**Selected passage**.
# Howe Caverns bike show & swap, August 5th



## mike j (Jan 1, 2018)

StevieZ posted this on Ratrodbikes yesterday. Had to take the liberty of putting it up here. This is a great show/ swap that ran for three years & is now back after two year hiatus. Always had a good showing & this time of year in upstate New York is great. Motels, camping nearby & the caverns are right there. Save the date.


----------



## catfish (Jan 1, 2018)

Great news! Thanks for posting this.


----------



## StevieZ (Jan 1, 2018)

Good deal. I come on to post the show and it's already up and going. Thanks. Let's get it going and make it a big one!!!


----------



## StevieZ (Jan 1, 2018)

i want over a 100 show bikes.


----------



## kirk thomas (Jan 2, 2018)

I will be there with my brother if I have anything left to sell. Great local show.


----------



## StevieZ (Feb 11, 2018)

Things are coming together


----------



## StevieZ (May 15, 2018)

**Source material**.
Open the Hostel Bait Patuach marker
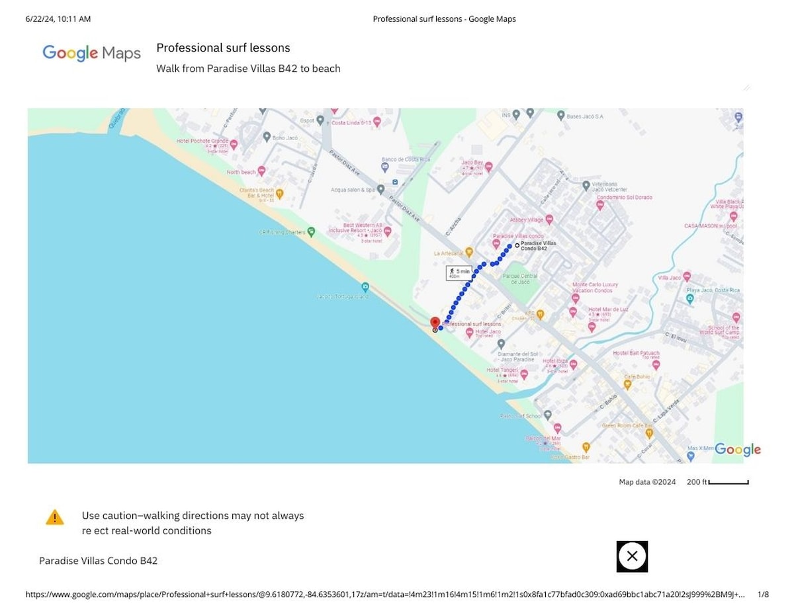794x613 pixels. pyautogui.click(x=655, y=364)
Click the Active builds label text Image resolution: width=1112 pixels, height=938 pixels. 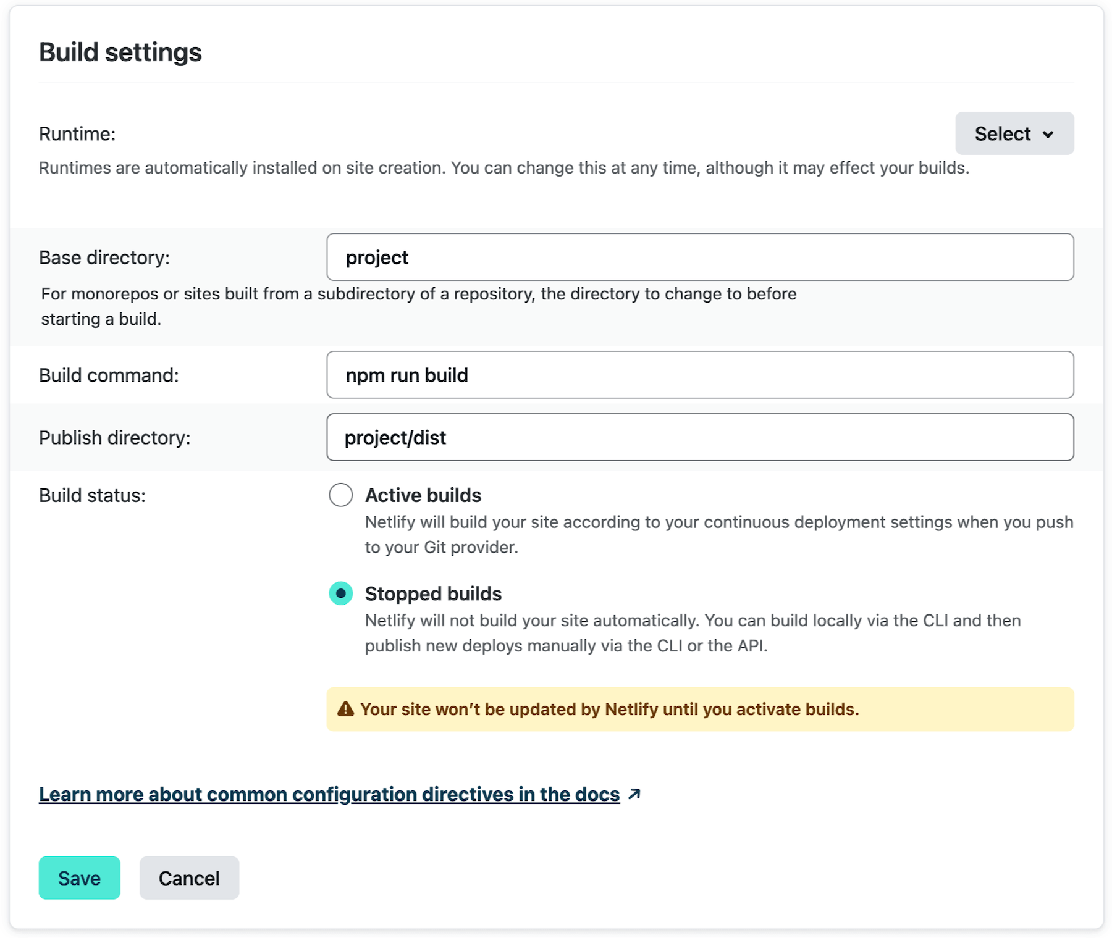pos(423,495)
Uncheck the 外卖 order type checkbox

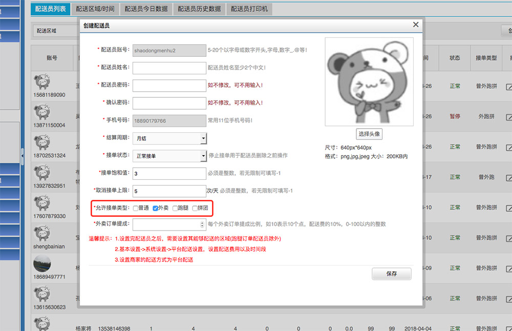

**The request**. According to the opening post of the forum thread, why is the Howe Caverns bike show and swap worth attending? Answer in one to three sentences. Rely on the forum thread alone.

**Result of this task**. The show always drew a good turnout during its earlier three-year run, and that time of year in upstate New York is great. Motels and camping are nearby, and the caverns are right there.